COMMUNIQUE DE PRESSE




Quatrième anniversaire de la création de l'Administration pénitentiaire nationale


La Mission Civile Internationale en Haïti OEA/ONU (MICIVIH) souhaite marquer le quatrième anniversaire de l'Administration pénitentiaire nationale, créée par décret présidentiel en date de 29 juin 1995. La mission de cette administration, rattachée à la Police Nationale d'Haïti (PNH) par arrêté de 24 avril 1997, conformément aux dispositions de la Constitution, réside dans l'exécution des décisions de justice en matière d'emprisonnement.

La MICIVIH qui dès le départ a donné un appui technique à l'institution, se félicite des progrès réalisés depuis 1995 en ce qui à trait à la prise en charge des détenus en général et à l'amélioration des conditions d'accueil en milieu pénitentiaire. Une diminution notable des mauvais traitements infligés par les agents pénitentiaires a été observée. Par ailleurs, une Commission des Affaires pénitentiaires a été installée au sein de l'Inspection générale de la Police nationale, composée de trois membres spécialisés dans les affaires pénitentiaires et chargée d'enquêter sur les violations des droits des détenus. De plus la publication en mai dernier des Règlements Internes des Etablissements Pénitentiaires constitue un pas important vers un respect accru des droits des détenus.

Malgré les progrès réels constatés, la Mission reste préoccupée par la situation sanitaire et nutritionnelle des détenus qui s'est beaucoup détériorée au cours des derniers mois.
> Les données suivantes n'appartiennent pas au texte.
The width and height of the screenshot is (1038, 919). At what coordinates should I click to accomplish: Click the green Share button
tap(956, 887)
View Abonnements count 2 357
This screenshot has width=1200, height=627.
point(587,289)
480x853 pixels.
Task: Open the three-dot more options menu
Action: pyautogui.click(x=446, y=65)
A travers ses bureaux régionaux, la MICIVIH a pu noter les conséquences de cette dégradation des conditions de vie des détenus dans plusieurs prisons. Les maladies liées à la malnutrition sont courantes et entraînent de nombreux décès.

La MICIVIH appelle la Direction de l'Administration pénitentiaire à poursuivre l'effort entrepris en restant vigilante pour tout ce qui relève du respect des droits de l'homme en milieu carcéral, à assurer la santé et l'alimentation au quotidien des personnes détenues et enfin à ne pas oublier les aspects réinsertion et réhabilitation. La situation des mineurs et jeunes adultes incarcérés devrait continuer à faire l'objet d'une attention particulière.